Diyarbakır’ın Bismil ilçesindeki 15 Temmuz Anadolu Lisesi’nde müzik öğretmeni olarak görev yapan Pelda Sevim, İl Milli Eğitim Müdürlüğü’ne çağrılarak bir odaya alındığı ve kendilerini sivil polis olarak tanıtan 3 kişi tarafından yasadışı bir şekilde sorgulandığı iddiasında bulunarak İHD Diyarbakır Şubesine hukuki destek talebiyle başvuruda bulundu. Konuya ilişkin İnsan Hakları Derneği (İHD) Diyarbakır Şubesi'nde basın toplantısı düzenlendi. Toplantıya İHD Diyarbakır Şube Başkanı Abdullah Zeytun, Eğitim Sen 1 No’lu Şube Eşbaşkanı Abbas Şahin, müzik öğretmeni Pelda Sevim ve ailesi katıldı.
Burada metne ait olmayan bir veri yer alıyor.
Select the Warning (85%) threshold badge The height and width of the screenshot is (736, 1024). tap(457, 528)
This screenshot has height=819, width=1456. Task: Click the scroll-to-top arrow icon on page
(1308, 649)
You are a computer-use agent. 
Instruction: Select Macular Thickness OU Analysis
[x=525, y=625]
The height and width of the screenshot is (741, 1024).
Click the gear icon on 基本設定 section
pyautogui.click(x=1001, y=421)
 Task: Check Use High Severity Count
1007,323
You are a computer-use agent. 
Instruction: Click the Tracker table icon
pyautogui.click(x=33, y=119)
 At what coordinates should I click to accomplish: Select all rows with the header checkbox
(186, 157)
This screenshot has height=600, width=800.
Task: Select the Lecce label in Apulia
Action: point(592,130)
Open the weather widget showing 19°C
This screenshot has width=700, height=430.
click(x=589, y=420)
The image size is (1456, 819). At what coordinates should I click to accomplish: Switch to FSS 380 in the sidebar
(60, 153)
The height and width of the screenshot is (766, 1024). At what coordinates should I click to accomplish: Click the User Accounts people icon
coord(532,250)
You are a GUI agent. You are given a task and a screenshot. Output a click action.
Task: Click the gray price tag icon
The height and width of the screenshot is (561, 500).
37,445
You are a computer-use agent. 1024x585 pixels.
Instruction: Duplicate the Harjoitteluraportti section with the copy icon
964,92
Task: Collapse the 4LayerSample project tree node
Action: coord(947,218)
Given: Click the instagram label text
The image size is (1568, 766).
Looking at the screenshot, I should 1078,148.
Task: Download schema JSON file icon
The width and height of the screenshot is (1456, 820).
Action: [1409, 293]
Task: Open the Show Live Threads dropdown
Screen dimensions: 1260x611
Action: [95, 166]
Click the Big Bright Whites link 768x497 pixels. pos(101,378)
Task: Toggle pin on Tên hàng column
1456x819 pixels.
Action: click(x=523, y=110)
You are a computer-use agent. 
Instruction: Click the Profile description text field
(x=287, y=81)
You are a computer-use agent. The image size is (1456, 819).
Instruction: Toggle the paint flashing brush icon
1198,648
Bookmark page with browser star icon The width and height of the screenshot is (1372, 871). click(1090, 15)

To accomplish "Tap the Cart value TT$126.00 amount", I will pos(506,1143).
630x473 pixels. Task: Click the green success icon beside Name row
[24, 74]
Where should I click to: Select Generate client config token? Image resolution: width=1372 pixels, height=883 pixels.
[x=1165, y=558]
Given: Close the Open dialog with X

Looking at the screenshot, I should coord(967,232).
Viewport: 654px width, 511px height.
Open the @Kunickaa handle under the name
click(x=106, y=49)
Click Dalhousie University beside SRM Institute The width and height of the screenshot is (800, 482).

“Kendilerini polis olarak tanıtan 3 kişinin sorgusuna maruz kaldım”
Basın toplantısında iddialarına ilişkin anlatımlarda bulunan öğretmen Sevim, olayın 20 Şubat'ta meydana geldiğini belirterek, öğretmenlik yaptığı okulun müdürü tarafından arandığını ve İl Milli Eğitim Müdür Yardımcısı H.Ö. tarafından çağrıldığı belirtti. Konunun ne olduğuna ilişkin bilgi edinemediğini kaydeden Sevim, “Bana 'Benim de mevzudan haberim yok' yanıtını verdi. Ben de Diyarbakır’a gidiyorum dedim ve gittim. Müdür yardımcısının odasına girdim. Kendisi beni karşıladı, 'hoş geldin' dedi. Sonra dışarı çıktı ve tekrar hemen odaya geldi. Sonra ‘Polis arkadaşların sizinle bir konu hakkında konuşmaları gerekiyor’ dedi. Hemen ardından kendini polis diye tanıtan 3 şahıs, odaya girip beni orada sorguya almaya kalkıştılar. Tabii o sırada müdür yardımcısı odasının anahtarını polislere verip dışarı çıktı. Ondan sonra biz polislerle yalnız kaldık. Bana ailemle ilgi bir takım sorular soruldu. Bundan sonraki hayatımda bilgi sahibi olursam, bazı konularda bilgi vermem tarzı bir muameleyle karşılaştım. Ailenizde 'terör ile ilişkili kimse var mı' diye soru soruldu. Ayrıca 'aday öğretmensiniz, sözleşmeniz yenileniyor' dediler. Ben bunu tehdit olarak algıladım” dedi.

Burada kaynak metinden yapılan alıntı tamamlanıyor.